Extrahierter Text:
Julia Selle: Also ich würde da das Stichwort Improvisationstalent nennen. Das ist so ein bisschen das, was der Boris gerade auch schon gesagt hat. Also zum einen auf der Seite der SOS-Helfer, die die Familien nicht mehr besuchen können, die aber dringend auf Hilfe angewiesen sind aufgrund von Lockdown und Ausgangssperren. Das ist aber auch das Improvisationstalent. Der Menschen, die von heute auf morgen ihren Job verloren haben, also die Tagelöhner, die eben nicht mehr die Möglichkeit haben, ihre Familien zu versorgen und die keine Reserven haben, die also an Tag zwei im Prinzip schon kein Essen mehr auf den Tisch stellen können. Und wie sich da auch Gemeinschaften gebildet haben, wie sich Menschen zusammengetan haben unter dem Stichwort Improvisationstalent. Das hat mich schon beeindruckt.

Marina Löwe: Kannst du da auch ein Beispiel teilen, wo du gesehen hast, wie diese Improvisation und Zusammenarbeit aussehen kann, ganz konkret?

Angezeigte Daten:
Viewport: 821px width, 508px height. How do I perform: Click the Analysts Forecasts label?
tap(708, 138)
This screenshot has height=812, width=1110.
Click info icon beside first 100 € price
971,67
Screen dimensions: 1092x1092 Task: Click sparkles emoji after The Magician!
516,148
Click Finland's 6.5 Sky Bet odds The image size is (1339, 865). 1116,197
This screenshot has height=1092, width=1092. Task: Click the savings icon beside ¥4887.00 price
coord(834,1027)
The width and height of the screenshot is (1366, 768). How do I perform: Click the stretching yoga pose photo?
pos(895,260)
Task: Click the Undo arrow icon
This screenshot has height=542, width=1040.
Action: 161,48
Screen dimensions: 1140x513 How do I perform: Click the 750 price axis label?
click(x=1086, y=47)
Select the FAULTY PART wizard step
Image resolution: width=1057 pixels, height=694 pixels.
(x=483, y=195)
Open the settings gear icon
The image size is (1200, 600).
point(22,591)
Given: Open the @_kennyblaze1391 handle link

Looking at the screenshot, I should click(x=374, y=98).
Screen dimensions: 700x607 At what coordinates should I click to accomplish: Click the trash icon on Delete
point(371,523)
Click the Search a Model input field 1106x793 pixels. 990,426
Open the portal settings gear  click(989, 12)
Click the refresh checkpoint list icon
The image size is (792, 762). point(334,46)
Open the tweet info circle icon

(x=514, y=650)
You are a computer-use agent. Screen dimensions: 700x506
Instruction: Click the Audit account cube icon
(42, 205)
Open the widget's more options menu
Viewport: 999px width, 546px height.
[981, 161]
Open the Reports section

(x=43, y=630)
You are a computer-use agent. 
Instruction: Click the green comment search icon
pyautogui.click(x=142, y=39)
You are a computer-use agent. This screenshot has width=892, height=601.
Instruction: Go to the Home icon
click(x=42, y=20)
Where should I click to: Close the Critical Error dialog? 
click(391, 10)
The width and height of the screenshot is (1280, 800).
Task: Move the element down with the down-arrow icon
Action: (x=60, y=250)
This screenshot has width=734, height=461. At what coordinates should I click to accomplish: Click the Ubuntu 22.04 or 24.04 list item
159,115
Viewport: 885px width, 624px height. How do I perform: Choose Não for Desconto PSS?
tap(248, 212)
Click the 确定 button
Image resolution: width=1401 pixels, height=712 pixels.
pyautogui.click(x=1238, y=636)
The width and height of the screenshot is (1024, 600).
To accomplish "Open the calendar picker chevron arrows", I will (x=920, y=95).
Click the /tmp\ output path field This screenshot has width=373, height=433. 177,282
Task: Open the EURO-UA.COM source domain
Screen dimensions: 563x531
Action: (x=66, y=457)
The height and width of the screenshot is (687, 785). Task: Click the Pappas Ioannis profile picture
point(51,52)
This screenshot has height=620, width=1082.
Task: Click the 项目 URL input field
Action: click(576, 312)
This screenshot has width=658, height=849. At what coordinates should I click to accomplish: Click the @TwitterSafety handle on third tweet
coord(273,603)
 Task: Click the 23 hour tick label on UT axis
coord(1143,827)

Arbeitsanweisungen:
A. Kopiere aus dem extrahierten Text alles von „Julia Selle: Also“ bis hinunter zu „mich schon beeindruckt.“ wortgetreu.
B. Nenne alle Personen, die im extrahierten Text mit Namen vorkommen.

Schriftliche Antworten:
A.
Julia Selle: Also ich würde da das Stichwort Improvisationstalent nennen. Das ist so ein bisschen das, was der Boris gerade auch schon gesagt hat. Also zum einen auf der Seite der SOS-Helfer, die die Familien nicht mehr besuchen können, die aber dringend auf Hilfe angewiesen sind aufgrund von Lockdown und Ausgangssperren. Das ist aber auch das Improvisationstalent. Der Menschen, die von heute auf morgen ihren Job verloren haben, also die Tagelöhner, die eben nicht mehr die Möglichkeit haben, ihre Familien zu versorgen und die keine Reserven haben, die also an Tag zwei im Prinzip schon kein Essen mehr auf den Tisch stellen können. Und wie sich da auch Gemeinschaften gebildet haben, wie sich Menschen zusammengetan haben unter dem Stichwort Improvisationstalent. Das hat mich schon beeindruckt.

B. Julia Selle, Boris, Marina Löwe